━━━ Input for this task
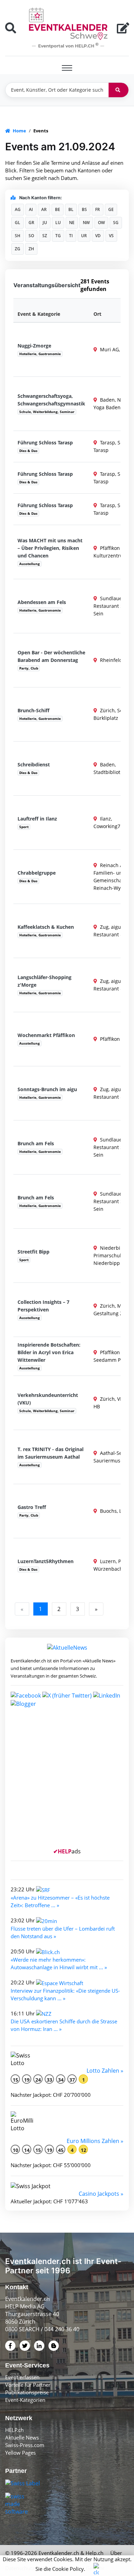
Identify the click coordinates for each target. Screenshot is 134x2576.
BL (71, 209)
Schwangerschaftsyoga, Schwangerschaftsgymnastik (51, 400)
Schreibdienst (34, 764)
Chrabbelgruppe (37, 872)
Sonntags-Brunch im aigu (47, 1089)
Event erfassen (22, 2377)
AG (18, 209)
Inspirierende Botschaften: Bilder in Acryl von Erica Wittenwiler (49, 1352)
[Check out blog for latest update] (23, 1703)
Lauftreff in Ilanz (37, 818)
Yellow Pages (20, 2452)
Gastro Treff (32, 1507)
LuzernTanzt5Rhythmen (46, 1561)
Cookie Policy (68, 2568)
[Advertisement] (67, 1780)
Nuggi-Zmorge (34, 345)
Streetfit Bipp (33, 1251)
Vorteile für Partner (28, 2384)
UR (84, 236)
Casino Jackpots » (101, 2193)
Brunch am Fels (36, 1143)
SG (116, 222)
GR (31, 222)
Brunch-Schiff (33, 710)
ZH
━━━━━━
Which lines run from the one containing "BL (71, 209)" to the end of the entries above? Print them exactly, both ends included, and nothing else.

Output of the exercise:
BL (71, 209)
Schwangerschaftsyoga, Schwangerschaftsgymnastik (51, 400)
Schreibdienst (34, 764)
Chrabbelgruppe (37, 872)
Sonntags-Brunch im aigu (47, 1089)
Event erfassen (22, 2377)
AG (18, 209)
Inspirierende Botschaften: Bilder in Acryl von Erica Wittenwiler (49, 1352)
[Check out blog for latest update] (23, 1703)
Lauftreff in Ilanz (37, 818)
Yellow Pages (20, 2452)
Gastro Treff (32, 1507)
LuzernTanzt5Rhythmen (46, 1561)
Cookie Policy (68, 2568)
[Advertisement] (67, 1780)
Nuggi-Zmorge (34, 345)
Streetfit Bipp (33, 1251)
Vorteile für Partner (28, 2384)
UR (84, 236)
Casino Jackpots » (101, 2193)
Brunch am Fels (36, 1143)
SG (116, 222)
GR (31, 222)
Brunch-Schiff (33, 710)
ZH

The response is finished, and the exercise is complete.